WORK TO BE COMPLETED: Nothing but the lines from the one containing "The width and height of the screenshot is (1200, 951)." through the one containing "Open the add", both included, should be given again, each exactly as written below.

··· RAW DATA ···

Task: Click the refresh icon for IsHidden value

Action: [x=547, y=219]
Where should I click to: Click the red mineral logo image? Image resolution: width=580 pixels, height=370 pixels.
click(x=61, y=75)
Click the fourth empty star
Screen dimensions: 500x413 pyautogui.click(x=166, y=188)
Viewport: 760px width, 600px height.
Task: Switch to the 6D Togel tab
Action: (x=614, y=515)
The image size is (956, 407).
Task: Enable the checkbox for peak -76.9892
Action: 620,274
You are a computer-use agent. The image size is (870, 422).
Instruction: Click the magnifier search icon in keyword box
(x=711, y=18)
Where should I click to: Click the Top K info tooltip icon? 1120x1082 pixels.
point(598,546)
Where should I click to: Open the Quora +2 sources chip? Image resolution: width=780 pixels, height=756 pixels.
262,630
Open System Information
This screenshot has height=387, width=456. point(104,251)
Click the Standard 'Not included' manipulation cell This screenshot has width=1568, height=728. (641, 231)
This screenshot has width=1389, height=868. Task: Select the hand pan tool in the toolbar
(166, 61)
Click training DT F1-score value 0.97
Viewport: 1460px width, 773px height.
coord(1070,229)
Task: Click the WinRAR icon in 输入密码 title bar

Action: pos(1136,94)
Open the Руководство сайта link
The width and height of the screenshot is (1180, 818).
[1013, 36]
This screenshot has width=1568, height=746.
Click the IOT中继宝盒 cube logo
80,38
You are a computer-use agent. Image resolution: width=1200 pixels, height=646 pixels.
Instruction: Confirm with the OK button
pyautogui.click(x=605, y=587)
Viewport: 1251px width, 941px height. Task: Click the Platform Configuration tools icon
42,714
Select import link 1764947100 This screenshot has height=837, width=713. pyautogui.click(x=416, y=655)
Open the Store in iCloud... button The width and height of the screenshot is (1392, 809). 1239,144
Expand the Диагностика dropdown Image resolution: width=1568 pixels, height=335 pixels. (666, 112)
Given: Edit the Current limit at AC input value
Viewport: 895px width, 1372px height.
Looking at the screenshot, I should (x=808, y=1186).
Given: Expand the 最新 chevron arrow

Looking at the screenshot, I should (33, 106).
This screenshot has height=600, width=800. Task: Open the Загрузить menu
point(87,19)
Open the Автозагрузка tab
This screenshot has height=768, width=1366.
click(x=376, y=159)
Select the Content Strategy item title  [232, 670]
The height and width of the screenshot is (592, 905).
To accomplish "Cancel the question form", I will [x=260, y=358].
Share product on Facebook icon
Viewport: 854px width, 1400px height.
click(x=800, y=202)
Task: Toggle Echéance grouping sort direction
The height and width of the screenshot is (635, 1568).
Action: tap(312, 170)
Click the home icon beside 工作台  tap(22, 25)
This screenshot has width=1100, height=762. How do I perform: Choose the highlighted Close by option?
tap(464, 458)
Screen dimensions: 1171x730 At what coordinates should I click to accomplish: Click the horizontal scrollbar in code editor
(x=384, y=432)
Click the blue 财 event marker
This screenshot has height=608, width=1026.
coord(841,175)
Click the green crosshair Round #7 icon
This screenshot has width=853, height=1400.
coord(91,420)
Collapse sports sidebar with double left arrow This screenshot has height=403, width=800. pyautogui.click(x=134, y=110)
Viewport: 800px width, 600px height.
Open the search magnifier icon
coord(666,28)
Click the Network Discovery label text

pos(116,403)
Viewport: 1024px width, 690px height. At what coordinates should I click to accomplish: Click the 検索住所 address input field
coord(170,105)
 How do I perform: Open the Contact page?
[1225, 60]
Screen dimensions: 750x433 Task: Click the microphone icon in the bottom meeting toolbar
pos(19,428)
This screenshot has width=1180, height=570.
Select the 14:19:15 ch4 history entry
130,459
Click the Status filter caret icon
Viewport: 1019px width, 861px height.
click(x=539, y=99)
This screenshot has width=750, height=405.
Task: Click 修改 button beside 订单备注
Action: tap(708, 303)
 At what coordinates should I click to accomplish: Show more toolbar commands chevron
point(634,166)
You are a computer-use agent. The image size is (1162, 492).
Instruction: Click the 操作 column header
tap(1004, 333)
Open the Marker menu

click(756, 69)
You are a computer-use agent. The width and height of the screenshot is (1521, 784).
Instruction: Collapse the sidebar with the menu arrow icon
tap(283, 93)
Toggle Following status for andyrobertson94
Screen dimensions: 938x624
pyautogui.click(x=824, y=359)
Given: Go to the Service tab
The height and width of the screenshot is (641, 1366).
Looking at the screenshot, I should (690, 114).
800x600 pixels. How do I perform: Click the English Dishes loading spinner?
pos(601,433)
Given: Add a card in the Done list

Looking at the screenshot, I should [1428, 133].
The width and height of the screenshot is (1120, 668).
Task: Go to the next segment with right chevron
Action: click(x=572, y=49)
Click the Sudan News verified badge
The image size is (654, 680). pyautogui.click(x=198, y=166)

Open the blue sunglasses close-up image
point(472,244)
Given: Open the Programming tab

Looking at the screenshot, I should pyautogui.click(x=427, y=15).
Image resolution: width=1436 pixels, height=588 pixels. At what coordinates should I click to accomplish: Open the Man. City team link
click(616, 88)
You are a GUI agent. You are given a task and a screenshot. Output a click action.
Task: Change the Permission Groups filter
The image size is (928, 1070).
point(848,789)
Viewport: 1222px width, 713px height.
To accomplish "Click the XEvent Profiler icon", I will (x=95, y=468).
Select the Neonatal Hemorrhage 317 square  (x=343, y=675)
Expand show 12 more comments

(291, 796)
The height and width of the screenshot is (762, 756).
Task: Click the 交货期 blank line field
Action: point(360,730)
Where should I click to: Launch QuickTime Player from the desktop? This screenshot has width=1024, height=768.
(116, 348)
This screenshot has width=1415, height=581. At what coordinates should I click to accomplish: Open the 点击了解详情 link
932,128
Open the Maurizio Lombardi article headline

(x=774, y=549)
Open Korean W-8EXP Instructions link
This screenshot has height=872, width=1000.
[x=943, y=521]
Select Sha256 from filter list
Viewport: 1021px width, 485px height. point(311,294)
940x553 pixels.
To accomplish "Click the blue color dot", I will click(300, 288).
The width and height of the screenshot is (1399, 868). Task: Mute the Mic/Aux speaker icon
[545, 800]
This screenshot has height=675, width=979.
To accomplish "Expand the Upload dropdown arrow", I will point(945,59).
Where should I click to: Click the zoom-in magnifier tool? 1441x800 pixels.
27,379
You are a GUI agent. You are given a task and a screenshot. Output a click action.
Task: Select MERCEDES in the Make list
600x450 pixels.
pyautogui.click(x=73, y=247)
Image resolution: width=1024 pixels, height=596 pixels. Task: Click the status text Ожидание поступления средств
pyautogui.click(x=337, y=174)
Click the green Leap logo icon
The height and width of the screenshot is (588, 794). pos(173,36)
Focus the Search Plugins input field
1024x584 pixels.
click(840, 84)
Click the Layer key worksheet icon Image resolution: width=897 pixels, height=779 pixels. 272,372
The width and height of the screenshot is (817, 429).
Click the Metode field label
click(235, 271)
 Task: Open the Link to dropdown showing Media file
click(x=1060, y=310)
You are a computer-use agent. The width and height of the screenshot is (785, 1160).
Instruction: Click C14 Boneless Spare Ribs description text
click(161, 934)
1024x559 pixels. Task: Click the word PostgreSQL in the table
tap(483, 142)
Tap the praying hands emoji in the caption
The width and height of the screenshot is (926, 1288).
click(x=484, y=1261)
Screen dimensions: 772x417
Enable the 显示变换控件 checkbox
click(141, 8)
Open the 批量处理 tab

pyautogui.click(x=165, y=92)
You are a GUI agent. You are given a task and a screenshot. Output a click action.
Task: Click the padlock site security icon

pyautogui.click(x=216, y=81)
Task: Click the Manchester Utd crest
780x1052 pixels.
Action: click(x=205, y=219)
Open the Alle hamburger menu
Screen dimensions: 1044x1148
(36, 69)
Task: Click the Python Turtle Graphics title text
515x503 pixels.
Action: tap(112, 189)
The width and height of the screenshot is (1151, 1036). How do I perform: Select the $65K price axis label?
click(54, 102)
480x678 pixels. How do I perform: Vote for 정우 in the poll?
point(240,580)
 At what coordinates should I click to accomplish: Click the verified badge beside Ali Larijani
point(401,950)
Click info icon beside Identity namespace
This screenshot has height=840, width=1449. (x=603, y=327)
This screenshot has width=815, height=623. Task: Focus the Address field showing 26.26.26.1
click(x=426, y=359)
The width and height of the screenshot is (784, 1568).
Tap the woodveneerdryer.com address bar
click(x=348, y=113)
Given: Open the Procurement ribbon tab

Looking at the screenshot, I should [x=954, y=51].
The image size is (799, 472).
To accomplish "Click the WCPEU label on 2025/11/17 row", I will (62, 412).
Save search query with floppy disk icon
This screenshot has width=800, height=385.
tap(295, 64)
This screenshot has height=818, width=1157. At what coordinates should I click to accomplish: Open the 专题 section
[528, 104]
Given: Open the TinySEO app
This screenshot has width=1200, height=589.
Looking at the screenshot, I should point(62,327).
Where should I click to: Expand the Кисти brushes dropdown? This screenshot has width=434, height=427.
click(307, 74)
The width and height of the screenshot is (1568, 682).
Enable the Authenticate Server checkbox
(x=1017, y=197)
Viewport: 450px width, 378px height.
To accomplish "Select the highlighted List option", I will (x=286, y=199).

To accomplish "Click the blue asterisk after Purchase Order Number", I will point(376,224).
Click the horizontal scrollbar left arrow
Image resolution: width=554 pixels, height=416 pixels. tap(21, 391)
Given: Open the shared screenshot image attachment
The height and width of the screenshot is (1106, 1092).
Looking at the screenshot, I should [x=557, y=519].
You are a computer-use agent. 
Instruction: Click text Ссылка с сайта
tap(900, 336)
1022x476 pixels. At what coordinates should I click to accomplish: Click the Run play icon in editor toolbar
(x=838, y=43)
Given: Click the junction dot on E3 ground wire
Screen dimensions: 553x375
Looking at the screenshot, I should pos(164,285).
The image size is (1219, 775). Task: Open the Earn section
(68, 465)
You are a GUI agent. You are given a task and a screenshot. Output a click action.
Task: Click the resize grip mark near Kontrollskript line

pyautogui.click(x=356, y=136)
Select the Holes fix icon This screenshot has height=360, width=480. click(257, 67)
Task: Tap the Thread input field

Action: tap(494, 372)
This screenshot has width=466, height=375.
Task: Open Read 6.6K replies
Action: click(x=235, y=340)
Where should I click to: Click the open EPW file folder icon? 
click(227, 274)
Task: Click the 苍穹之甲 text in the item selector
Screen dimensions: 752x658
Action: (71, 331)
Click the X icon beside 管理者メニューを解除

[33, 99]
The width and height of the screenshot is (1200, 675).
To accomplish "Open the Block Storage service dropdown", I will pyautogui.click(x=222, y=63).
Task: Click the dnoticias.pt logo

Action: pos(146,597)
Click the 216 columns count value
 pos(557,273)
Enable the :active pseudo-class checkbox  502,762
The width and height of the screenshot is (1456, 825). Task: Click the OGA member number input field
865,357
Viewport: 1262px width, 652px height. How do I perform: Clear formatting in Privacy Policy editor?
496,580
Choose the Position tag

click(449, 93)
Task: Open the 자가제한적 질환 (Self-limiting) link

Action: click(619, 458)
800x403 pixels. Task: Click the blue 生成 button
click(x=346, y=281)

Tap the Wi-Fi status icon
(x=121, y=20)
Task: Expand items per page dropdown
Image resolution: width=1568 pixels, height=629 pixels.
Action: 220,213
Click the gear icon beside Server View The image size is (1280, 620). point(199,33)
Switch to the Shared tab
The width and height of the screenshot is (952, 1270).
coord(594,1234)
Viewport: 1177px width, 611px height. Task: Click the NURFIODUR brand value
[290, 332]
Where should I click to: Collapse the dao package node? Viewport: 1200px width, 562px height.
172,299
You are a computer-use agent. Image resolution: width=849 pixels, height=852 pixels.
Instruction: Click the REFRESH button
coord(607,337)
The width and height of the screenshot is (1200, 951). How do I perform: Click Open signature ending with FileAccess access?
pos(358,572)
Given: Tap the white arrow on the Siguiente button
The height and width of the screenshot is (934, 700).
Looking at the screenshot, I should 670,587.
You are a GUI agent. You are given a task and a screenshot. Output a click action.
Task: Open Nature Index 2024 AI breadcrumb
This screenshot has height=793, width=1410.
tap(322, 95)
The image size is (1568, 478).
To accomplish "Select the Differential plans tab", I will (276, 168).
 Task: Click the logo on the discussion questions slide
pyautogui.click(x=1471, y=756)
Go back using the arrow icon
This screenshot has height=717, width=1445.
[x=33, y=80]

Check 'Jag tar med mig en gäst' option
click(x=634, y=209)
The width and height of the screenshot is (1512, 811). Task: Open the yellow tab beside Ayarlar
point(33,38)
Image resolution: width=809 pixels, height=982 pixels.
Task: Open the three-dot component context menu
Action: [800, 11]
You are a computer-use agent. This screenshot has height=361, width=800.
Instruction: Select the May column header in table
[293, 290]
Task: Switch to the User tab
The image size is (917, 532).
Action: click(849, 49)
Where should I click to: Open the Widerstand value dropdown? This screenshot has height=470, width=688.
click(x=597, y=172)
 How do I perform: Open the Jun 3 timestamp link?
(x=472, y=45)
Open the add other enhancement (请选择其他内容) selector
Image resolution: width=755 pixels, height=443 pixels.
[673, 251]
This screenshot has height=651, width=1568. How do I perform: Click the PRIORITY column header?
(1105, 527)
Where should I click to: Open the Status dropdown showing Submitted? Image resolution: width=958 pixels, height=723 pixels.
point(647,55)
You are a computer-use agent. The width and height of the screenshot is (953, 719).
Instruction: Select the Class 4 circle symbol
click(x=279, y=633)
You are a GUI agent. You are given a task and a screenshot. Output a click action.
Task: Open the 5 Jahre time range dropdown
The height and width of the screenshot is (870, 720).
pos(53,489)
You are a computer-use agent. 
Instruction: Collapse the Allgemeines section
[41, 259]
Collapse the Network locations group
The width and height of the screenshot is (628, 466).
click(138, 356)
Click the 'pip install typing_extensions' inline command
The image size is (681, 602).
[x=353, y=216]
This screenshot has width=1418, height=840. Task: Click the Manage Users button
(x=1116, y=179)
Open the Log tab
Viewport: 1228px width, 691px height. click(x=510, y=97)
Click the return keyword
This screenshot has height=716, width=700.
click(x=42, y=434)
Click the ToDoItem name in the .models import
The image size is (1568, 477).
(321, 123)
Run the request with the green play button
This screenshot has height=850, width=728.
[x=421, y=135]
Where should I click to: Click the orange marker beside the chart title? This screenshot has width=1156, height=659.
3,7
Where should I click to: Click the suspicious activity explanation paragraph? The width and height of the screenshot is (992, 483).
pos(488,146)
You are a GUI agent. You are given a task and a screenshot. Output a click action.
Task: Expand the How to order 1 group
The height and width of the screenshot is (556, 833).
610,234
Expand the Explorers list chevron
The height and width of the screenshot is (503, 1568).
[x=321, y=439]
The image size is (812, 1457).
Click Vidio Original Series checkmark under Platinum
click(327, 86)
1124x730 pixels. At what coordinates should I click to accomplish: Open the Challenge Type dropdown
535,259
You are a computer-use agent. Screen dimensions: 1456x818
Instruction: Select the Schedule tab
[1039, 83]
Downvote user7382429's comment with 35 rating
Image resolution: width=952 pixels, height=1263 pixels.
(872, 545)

···

WRITTEN SOLUTION:
The width and height of the screenshot is (1200, 951). How do I perform: Click Open signature ending with FileAccess access?
pos(358,572)
Given: Tap the white arrow on the Siguiente button
The height and width of the screenshot is (934, 700).
Looking at the screenshot, I should 670,587.
You are a GUI agent. You are given a task and a screenshot. Output a click action.
Task: Open Nature Index 2024 AI breadcrumb
This screenshot has height=793, width=1410.
tap(322, 95)
The image size is (1568, 478).
To accomplish "Select the Differential plans tab", I will (276, 168).
 Task: Click the logo on the discussion questions slide
pyautogui.click(x=1471, y=756)
Go back using the arrow icon
This screenshot has height=717, width=1445.
[x=33, y=80]

Check 'Jag tar med mig en gäst' option
click(x=634, y=209)
The width and height of the screenshot is (1512, 811). Task: Open the yellow tab beside Ayarlar
point(33,38)
Image resolution: width=809 pixels, height=982 pixels.
Task: Open the three-dot component context menu
Action: [800, 11]
You are a computer-use agent. This screenshot has height=361, width=800.
Instruction: Select the May column header in table
[293, 290]
Task: Switch to the User tab
The image size is (917, 532).
Action: click(849, 49)
Where should I click to: Open the Widerstand value dropdown? This screenshot has height=470, width=688.
click(x=597, y=172)
 How do I perform: Open the Jun 3 timestamp link?
(x=472, y=45)
Open the add other enhancement (请选择其他内容) selector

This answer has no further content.